How the order of execution is performed between static variables and blocks?

Consider the below scenario: Code:1

public class StaticDemo {
    static{
        b=5;
        System.out.println("Static B:"+b);/*Compilation error:"Cannot reference a field before it is defined"*/
    }
    static int b;
    static{
        System.out.println("B:"+b);
    }
    public static void main(String[] args) {    
    }
}

Commenting the code as below, there are no errors and following output has been displayed. Code:2

public class StaticDemo {
    static{
        b=5;
        //System.out.println("Static B:"+b);
    }
    static int b;
    static{
        System.out.println("B:"+b);
    }
    public static void main(String[] args) {    
    }
}

Output-

B:5

If the execution is based on the order in which static variables or blocks have been written.

  1. why compilation error is not thrown for the initialization (b=5) as shown in Code:2.

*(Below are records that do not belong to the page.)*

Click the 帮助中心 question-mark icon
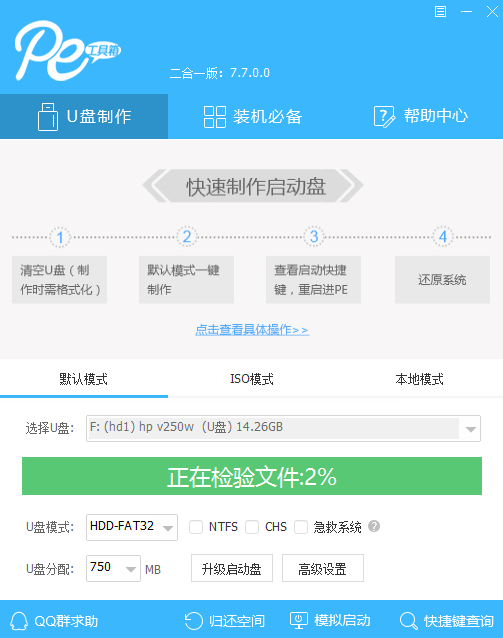This screenshot has height=638, width=503. coord(384,117)
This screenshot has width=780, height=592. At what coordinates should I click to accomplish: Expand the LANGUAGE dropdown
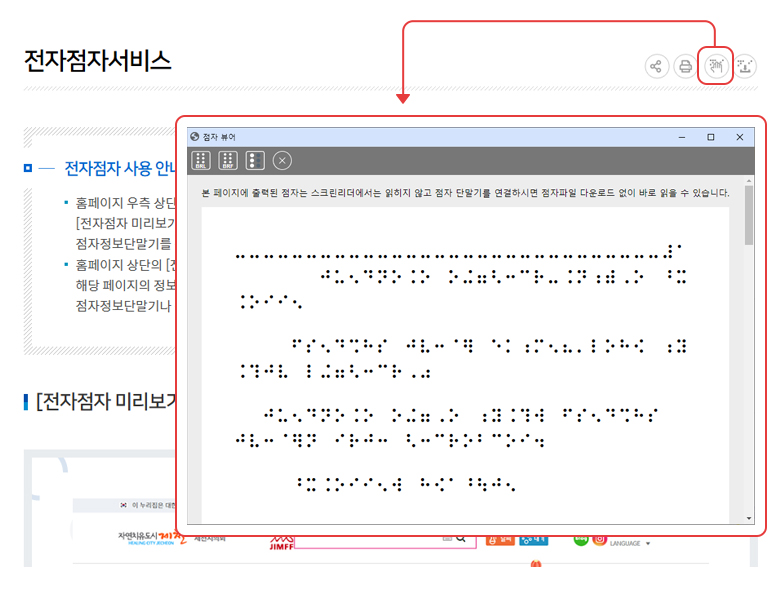(x=630, y=544)
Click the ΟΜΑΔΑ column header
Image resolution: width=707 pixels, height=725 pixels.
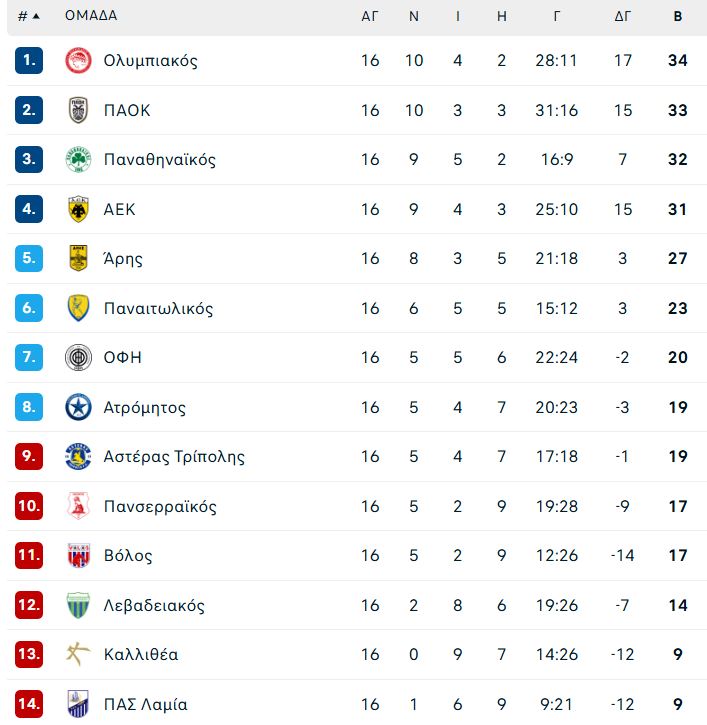click(x=91, y=15)
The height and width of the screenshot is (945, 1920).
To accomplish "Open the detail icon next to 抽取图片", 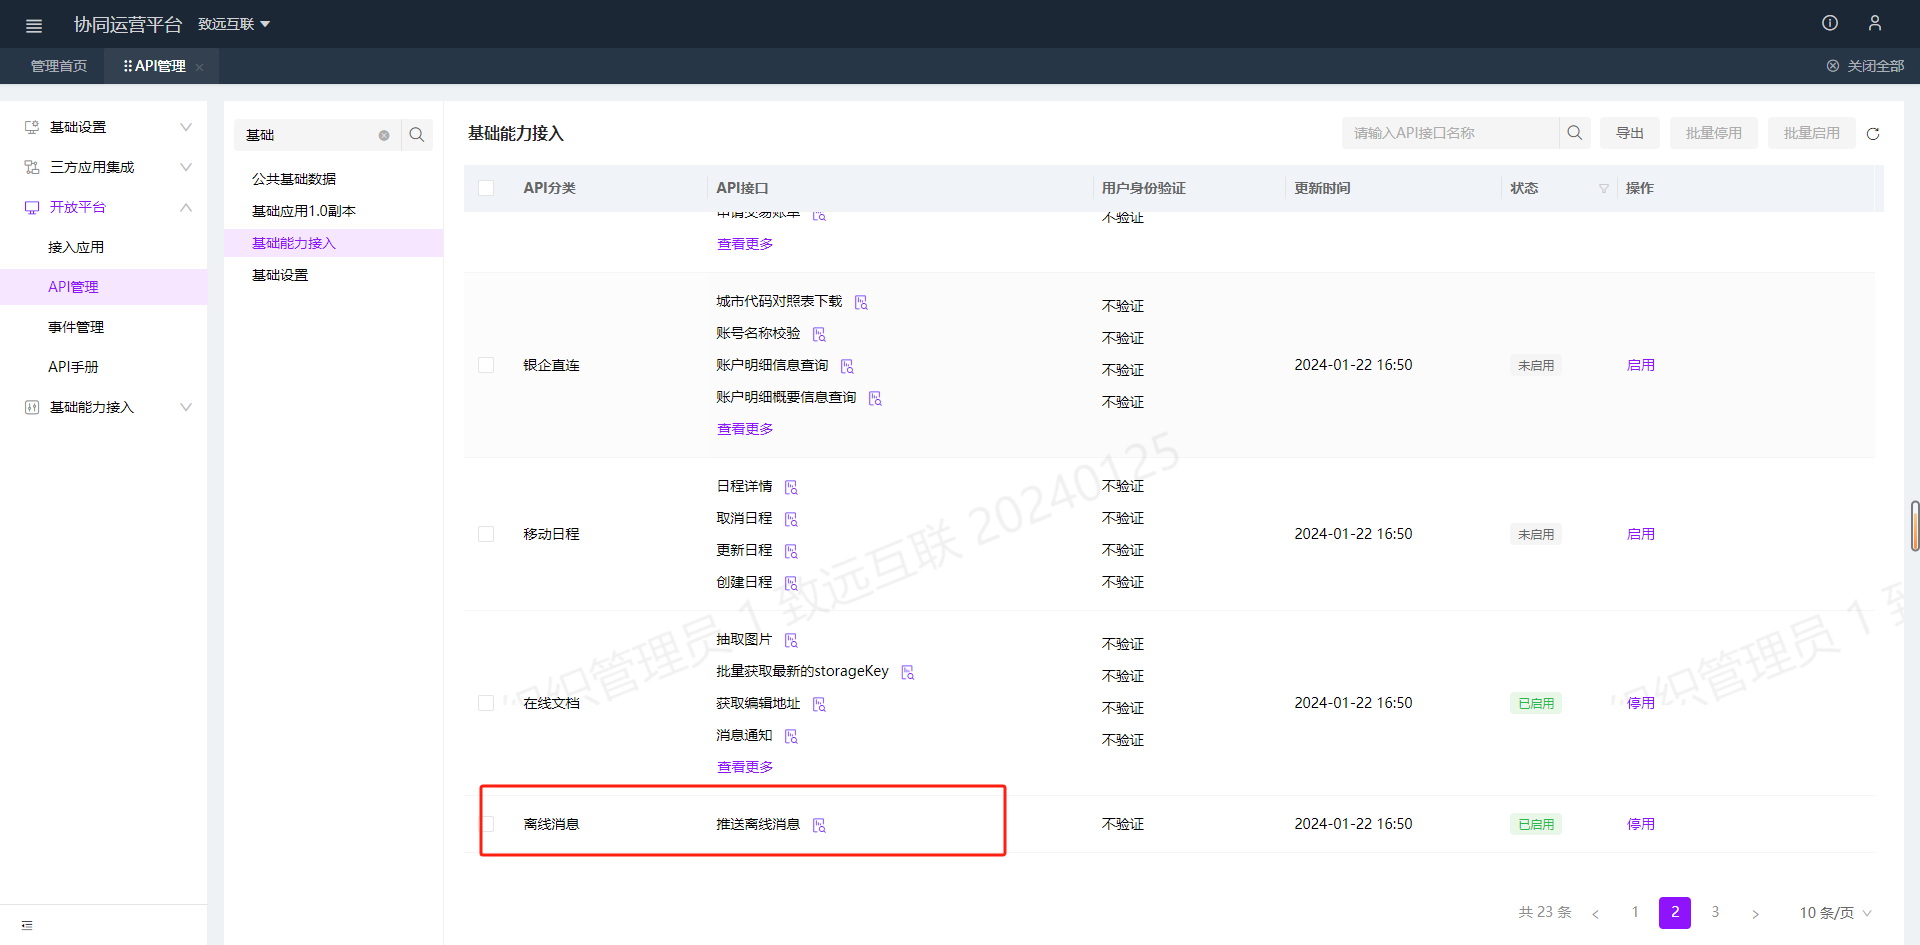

  2. And also please explain why error is been thrown for Code:1, if Code:2 is true?

Answers


From the Java Language Specification §8.3.2.3

The declaration of a member needs to appear textually before it is used only if the member is an instance (respectively static) field of a class or interface C and all of the following conditions hold:

  • The usage occurs in an instance (respectively static) variable initializer of C or in an instance (respectively static) initializer of C.
  • The usage is not on the left hand side of an assignment.
  • The usage is via a simple name.
  • C is the innermost class or interface enclosing the usage.

It is a compile-time error if any of the four requirements above are not met.

[...]

The restrictions above are designed to catch, at compile time, circular or otherwise malformed initializations

In other words, it's OK to write to a field that is declared later in the class, but not to read from it.

There are more detailed examples of this in the example box immediately following the section I have quoted.


In the first example, the variable b gets initialized by the first static block, which is the first one to be executed. The compiler does not remember the first line, hence in the second line of the static block, it complains to refer to b, because 'b' could be not yet initialized.

When the compiler has passed the definition of b, he is sure b is initialized. Hence your code is allowed to refer / access it.

Initializing a static variable before it occurred in the source code is fine, but accessing it is allowed only after it occurred.

If you consult the Java Specification it states the following:

Initialization of a class consists of executing its static initializers and the initializers for static fields (class variables) declared in the class. 

A class or interface type T will be initialized immediately before the first occurrence of any one of the following:
    1) A static field declared by T is assigned.
    2) A static field declared by T is used and the field is not a constant variable (§4.12.4).

1) Says, that a static initializer is executed before assigning static fields directly. 2) Says, before you may use a field, the initializers (blocks and field initializer) must have been executed.

Therefore you are able to assign a value to a static field in a static initializer block, but can't use it before all initialization is done. That's how I do understand it.


The order of execution is from top to bottom. You cannot use a static field before it is declared.

why error is been thrown for Code:1, if Code:2 is true

You attempted to use a variable before it was declared. BTW not error was thrown at runtime. This is a compiler error.